Aussi si je prends un exemple, vous n’avez pas besoin de connaître la recette du parfait au chocolat, mais de montrer à l’enfant où trouver les moyens de réaliser ce gâteau qu’il rêve de faire, et de mettre à sa disposition les outils et ingrédients nécessaires pour y parvenir. Alors que peut-être, vous auriez préféré lui montrer comment réparer le moteur de la voiture parce que c’est votre passion ! À moins que ce ne soit l’inverse ! L’essentiel est de permettre à l’enfant de « devenir lui-même ». De vous retirer de son jeu pour lui laisser cet espace nécessaire à la création son individualité.

Ainsi François de Singly commente : « L’enseignement traditionnel confond le savoir et la volonté de l’enseignant, qui accroît l’infériorité des élèves : « Expliquer quelque chose à quelqu’un, c’est d’abord lui démontrer qu’il ne peut pas le comprendre par lui-même. » (…) Jacotot avait la volonté d’aider ses étudiants sans posséder le savoir. (…) Le « maître explicateur » avait été remplacé par le « maître émancipateur ». » (Ibid., François de Singly citant Jacques Rancière, « Le maître ignorant », 10/18, Paris, 2004)

Le livre « Comment aider l’enfant à devenir lui-même » montre comment le parent ou tout autre compagnon de voyage, permet à l’enfant de devenir son propre mentor, le « maître » ne lui montre pas quel chemin prendre ni comment il doit marcher, il lui ouvre la porte.

Modeler l’environnement et non l’enfant

Comment donner une forme à l’enfant si on ne sait pas quel est son devenir ?

L’essai de François de Singly donne des pistes pour ne pas construire l’enfant à sa place, et propose de l’aider à se rencontrer lui-même. Il rend à l’enfant la possession de son identité.

*Lignes fournies*:
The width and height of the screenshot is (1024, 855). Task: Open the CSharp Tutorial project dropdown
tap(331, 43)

--

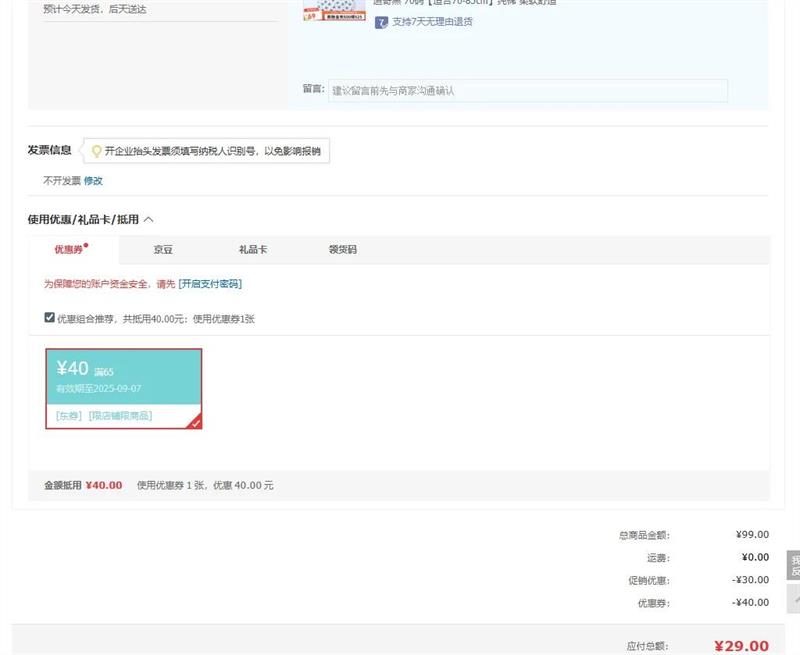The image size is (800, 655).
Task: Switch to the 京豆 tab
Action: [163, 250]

* * *

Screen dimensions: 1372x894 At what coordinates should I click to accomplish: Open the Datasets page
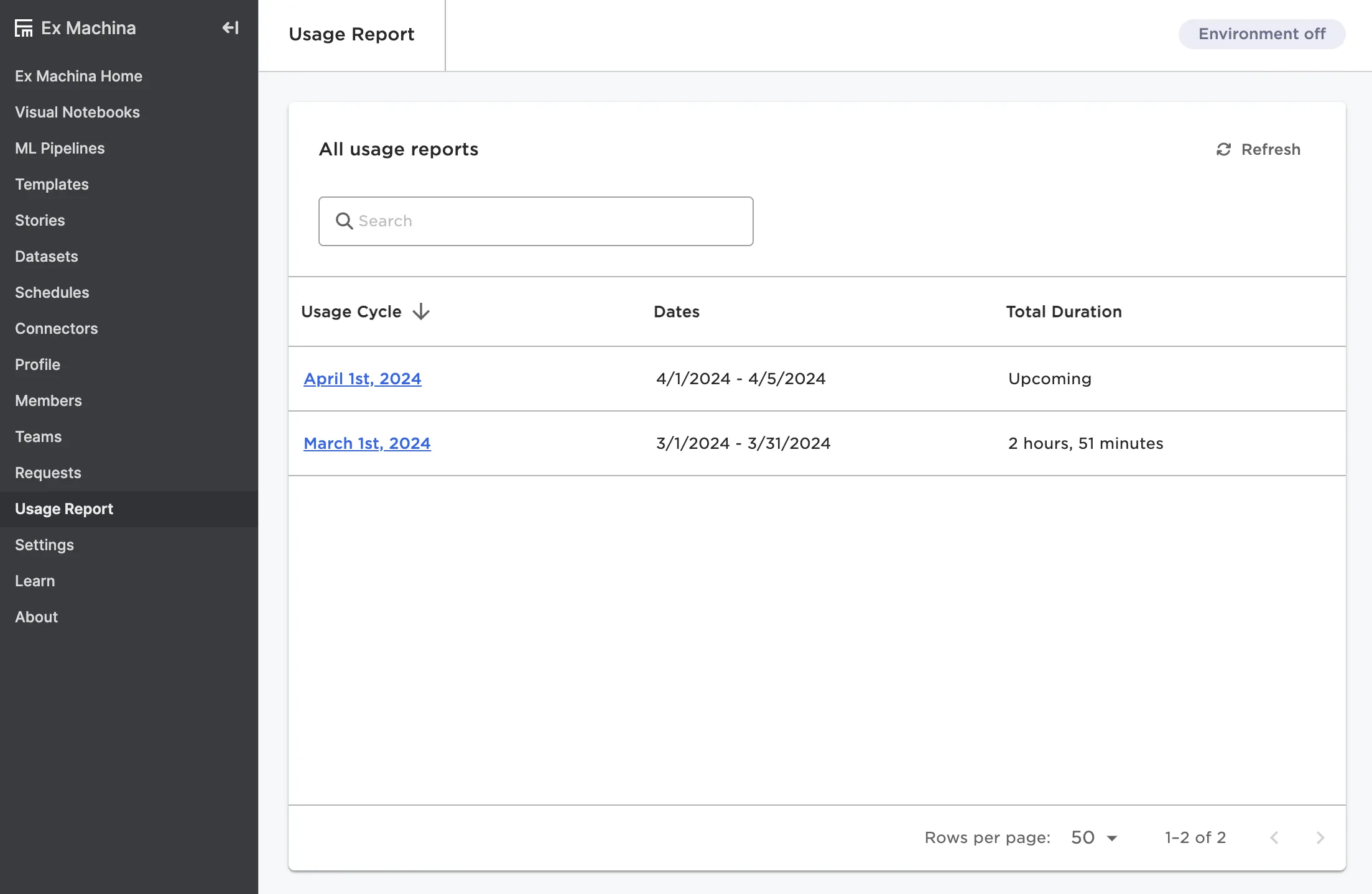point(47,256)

*Défis*:
A. Recopiez fidèlement le passage de l'extrait cité qui s'ouvre sur les mots contenant « Aussi si je » et se clôt sur « création son individualité. ».
B. D'après l'extrait cité, par quoi le « maître explicateur » avait-il été remplacé ?
Seul l'extrait cité sert de source, sans recours aux lignes.

*Réponses attendues*:
A.
Aussi si je prends un exemple, vous n’avez pas besoin de connaître la recette du parfait au chocolat, mais de montrer à l’enfant où trouver les moyens de réaliser ce gâteau qu’il rêve de faire, et de mettre à sa disposition les outils et ingrédients nécessaires pour y parvenir. Alors que peut-être, vous auriez préféré lui montrer comment réparer le moteur de la voiture parce que c’est votre passion ! À moins que ce ne soit l’inverse ! L’essentiel est de permettre à l’enfant de « devenir lui-même ». De vous retirer de son jeu pour lui laisser cet espace nécessaire à la création son individualité.

B. Par le « maître émancipateur ».